要約ハイブリダイゼーションによって標的核酸を検出する際に、標的核酸とその類似配列相補鎖を有する核酸との間のクロスハイブリダイゼーションを効果的に抑制し、かつ、製造ロット間での品質が安定した非特異結合抑制剤、及びそれを用いた核酸のハイブリダイゼーション方法が開示されている。核酸の非特異結合抑制剤は、塩基長が2〜11塩基であって、全塩基配列中のグアニン塩基又はメチル化グアニン塩基の含有率が70%以上である核酸を含む。

Description

本発明は、核酸ハイブリダイゼーションにおける非特異結合を抑制するための抑制剤、当該抑制剤を含むハイブリダイゼーション用試薬、当該抑制剤を用いる核酸のハイブリダイゼーション方法、当該ハイブリダイゼーション工程を含む標的核酸の検出方法に関する。

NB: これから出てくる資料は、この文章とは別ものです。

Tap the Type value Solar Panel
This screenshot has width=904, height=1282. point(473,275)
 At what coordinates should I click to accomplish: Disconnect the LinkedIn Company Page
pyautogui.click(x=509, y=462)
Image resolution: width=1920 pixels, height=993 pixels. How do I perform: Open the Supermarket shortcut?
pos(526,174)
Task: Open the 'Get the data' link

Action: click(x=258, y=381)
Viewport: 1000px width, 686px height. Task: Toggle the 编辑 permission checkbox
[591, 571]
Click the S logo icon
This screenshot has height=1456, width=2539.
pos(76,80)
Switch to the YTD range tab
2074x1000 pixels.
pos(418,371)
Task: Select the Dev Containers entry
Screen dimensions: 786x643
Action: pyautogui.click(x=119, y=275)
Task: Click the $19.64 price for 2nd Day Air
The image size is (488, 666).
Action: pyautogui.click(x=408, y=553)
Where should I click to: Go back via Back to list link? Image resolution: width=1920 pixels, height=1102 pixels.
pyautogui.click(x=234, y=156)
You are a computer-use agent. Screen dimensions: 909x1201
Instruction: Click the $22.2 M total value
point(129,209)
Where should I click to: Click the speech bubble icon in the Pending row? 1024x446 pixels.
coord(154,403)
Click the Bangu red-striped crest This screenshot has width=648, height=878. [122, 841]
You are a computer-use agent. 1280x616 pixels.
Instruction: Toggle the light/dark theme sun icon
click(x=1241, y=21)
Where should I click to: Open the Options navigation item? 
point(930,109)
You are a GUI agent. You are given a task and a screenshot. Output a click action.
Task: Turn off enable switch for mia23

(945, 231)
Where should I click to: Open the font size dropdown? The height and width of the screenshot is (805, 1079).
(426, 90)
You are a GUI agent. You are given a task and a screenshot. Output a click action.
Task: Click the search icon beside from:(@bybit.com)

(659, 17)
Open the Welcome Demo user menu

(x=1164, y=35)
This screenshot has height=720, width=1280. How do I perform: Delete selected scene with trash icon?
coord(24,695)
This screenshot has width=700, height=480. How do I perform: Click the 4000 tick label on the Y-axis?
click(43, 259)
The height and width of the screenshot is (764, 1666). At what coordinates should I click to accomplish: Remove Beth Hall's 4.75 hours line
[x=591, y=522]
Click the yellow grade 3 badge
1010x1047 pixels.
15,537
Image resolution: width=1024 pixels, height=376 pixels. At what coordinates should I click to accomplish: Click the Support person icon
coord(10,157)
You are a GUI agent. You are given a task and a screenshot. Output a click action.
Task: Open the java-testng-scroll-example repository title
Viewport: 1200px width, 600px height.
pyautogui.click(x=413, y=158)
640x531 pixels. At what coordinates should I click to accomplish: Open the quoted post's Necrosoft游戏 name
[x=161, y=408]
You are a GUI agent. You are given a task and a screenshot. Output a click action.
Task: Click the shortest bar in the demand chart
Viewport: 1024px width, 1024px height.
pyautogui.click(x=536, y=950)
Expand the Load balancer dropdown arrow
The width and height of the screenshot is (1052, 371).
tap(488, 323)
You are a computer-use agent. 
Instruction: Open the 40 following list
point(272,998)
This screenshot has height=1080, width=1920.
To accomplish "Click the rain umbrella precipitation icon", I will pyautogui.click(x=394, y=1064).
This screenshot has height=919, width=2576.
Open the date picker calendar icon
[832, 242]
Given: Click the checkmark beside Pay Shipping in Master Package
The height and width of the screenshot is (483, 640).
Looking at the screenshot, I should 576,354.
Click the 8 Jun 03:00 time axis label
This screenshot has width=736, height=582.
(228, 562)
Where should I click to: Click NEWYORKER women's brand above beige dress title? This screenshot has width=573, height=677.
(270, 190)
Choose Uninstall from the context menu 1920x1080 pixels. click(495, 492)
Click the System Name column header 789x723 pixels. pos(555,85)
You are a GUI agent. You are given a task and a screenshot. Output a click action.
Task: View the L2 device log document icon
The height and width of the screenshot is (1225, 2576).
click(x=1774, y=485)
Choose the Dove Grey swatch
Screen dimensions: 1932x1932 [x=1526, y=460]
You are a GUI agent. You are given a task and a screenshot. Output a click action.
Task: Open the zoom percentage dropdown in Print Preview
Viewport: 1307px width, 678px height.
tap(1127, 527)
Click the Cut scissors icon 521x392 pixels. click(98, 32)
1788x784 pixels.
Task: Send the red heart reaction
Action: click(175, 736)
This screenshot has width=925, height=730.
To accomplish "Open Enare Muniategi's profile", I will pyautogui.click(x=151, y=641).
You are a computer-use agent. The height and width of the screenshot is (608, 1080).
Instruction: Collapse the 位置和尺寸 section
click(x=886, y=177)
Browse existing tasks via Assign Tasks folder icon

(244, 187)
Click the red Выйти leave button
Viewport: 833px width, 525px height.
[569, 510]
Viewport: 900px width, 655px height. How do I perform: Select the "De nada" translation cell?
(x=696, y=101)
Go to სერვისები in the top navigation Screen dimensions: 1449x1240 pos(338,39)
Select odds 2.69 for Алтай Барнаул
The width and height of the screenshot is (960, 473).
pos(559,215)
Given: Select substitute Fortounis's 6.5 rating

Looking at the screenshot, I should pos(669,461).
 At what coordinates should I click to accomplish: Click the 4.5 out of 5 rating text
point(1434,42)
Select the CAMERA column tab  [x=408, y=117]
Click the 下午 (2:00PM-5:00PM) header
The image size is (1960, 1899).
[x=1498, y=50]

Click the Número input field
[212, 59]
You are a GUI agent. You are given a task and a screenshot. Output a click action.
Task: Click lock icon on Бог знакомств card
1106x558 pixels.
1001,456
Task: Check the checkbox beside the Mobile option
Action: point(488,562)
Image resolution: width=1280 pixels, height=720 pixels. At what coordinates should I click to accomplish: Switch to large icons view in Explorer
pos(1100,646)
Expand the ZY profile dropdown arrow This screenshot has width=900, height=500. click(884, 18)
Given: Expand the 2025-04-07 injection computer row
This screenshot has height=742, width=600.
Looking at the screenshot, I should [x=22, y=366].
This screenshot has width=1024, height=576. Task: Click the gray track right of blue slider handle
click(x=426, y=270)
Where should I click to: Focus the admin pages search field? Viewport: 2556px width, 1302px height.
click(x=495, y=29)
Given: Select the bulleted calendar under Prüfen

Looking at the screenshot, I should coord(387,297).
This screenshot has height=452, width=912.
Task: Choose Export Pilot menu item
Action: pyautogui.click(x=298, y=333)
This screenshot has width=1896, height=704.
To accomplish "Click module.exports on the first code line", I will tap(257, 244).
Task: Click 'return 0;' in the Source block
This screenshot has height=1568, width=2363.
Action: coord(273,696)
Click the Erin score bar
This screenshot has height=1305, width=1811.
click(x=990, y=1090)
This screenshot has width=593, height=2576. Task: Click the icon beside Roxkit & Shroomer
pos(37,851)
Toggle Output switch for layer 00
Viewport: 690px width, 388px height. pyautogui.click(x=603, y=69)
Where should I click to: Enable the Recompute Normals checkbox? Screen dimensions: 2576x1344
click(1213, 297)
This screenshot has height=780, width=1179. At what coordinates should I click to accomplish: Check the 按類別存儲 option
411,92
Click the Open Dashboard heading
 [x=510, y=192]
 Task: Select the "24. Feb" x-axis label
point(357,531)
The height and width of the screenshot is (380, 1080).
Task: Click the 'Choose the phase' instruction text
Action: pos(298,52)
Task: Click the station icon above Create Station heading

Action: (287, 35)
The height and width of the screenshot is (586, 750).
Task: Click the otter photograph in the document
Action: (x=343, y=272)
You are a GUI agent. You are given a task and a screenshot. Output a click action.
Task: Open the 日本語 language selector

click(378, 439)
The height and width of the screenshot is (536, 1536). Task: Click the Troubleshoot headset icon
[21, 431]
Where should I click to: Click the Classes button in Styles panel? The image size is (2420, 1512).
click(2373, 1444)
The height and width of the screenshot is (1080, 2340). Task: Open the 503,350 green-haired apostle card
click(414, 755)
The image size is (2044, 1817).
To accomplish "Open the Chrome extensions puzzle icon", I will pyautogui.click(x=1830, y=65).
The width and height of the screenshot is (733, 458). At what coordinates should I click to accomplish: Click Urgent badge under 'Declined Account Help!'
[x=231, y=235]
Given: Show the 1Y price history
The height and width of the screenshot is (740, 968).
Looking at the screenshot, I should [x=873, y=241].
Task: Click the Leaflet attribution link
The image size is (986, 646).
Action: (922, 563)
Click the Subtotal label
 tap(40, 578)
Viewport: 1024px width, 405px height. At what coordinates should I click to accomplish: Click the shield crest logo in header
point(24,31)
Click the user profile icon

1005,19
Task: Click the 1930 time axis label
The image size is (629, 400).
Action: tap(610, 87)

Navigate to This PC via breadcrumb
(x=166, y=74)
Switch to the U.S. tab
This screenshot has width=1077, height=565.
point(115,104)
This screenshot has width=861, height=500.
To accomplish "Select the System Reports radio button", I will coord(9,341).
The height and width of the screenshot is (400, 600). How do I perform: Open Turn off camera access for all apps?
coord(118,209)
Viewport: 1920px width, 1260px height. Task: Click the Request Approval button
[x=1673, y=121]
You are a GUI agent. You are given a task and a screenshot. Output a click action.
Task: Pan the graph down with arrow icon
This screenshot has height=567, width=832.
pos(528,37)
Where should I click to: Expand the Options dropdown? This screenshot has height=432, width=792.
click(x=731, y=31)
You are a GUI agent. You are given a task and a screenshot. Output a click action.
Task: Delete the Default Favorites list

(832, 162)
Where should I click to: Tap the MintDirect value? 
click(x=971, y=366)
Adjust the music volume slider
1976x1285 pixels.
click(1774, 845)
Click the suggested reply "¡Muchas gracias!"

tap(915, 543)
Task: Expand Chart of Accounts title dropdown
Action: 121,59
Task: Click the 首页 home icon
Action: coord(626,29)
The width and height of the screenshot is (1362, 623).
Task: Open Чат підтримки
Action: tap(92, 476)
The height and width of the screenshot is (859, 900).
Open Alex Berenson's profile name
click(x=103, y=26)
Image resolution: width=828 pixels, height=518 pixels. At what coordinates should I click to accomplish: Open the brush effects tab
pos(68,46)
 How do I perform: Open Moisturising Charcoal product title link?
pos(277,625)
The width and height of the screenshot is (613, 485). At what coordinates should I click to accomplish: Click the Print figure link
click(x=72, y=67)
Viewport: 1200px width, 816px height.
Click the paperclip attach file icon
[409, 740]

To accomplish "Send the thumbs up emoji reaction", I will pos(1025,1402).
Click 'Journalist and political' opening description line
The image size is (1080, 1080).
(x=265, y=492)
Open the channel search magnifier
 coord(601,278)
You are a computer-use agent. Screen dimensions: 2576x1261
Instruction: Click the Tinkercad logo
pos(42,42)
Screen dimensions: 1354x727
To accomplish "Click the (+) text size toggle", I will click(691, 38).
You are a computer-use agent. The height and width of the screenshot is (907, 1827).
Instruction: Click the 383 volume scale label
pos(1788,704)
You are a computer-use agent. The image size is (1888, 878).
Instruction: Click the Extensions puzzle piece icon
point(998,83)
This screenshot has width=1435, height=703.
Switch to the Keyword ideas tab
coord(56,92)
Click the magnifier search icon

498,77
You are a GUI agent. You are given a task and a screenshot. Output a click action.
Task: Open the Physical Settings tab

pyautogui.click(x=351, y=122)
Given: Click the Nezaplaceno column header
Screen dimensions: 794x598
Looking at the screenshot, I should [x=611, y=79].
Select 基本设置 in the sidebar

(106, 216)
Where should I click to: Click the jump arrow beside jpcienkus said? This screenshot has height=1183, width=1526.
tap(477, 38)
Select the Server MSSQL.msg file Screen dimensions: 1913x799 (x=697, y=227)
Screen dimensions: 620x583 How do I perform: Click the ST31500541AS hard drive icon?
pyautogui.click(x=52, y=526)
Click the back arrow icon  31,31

デオキシリボ核酸(DNA)およびリボ核酸(RNA)は、生体情報を担う核酸であり、DNAはアデニン(dA)、チミン(dT)、シトシン(dC)およびグアニン(dG)を、RNAはアデニン(A)、ウラシル(U)、シトシン(C)およびグアニン(G)を塩基として含む。DNAおよびRNAは、それぞれ相補配列である相補鎖と特異的に結合する性質を有し、その結合親和性および特異性はA−T(またはU)およびC−Gの2種類の特異的結合様式の組合せによって実現される。相補鎖との結合親和性および特異性は、配列に含まれる各塩基種の配列順序、構成比率および結合鎖長、また塩基配列に依存した高次構造などによって規定されるが、さらに外部要因として反応液の温度および反応液中のイオン強度、さらにホルムアミドなどの核酸変性剤の存在有無によっても調節される。この相補鎖との核酸結合はハイブリダイゼーションと呼ばれる。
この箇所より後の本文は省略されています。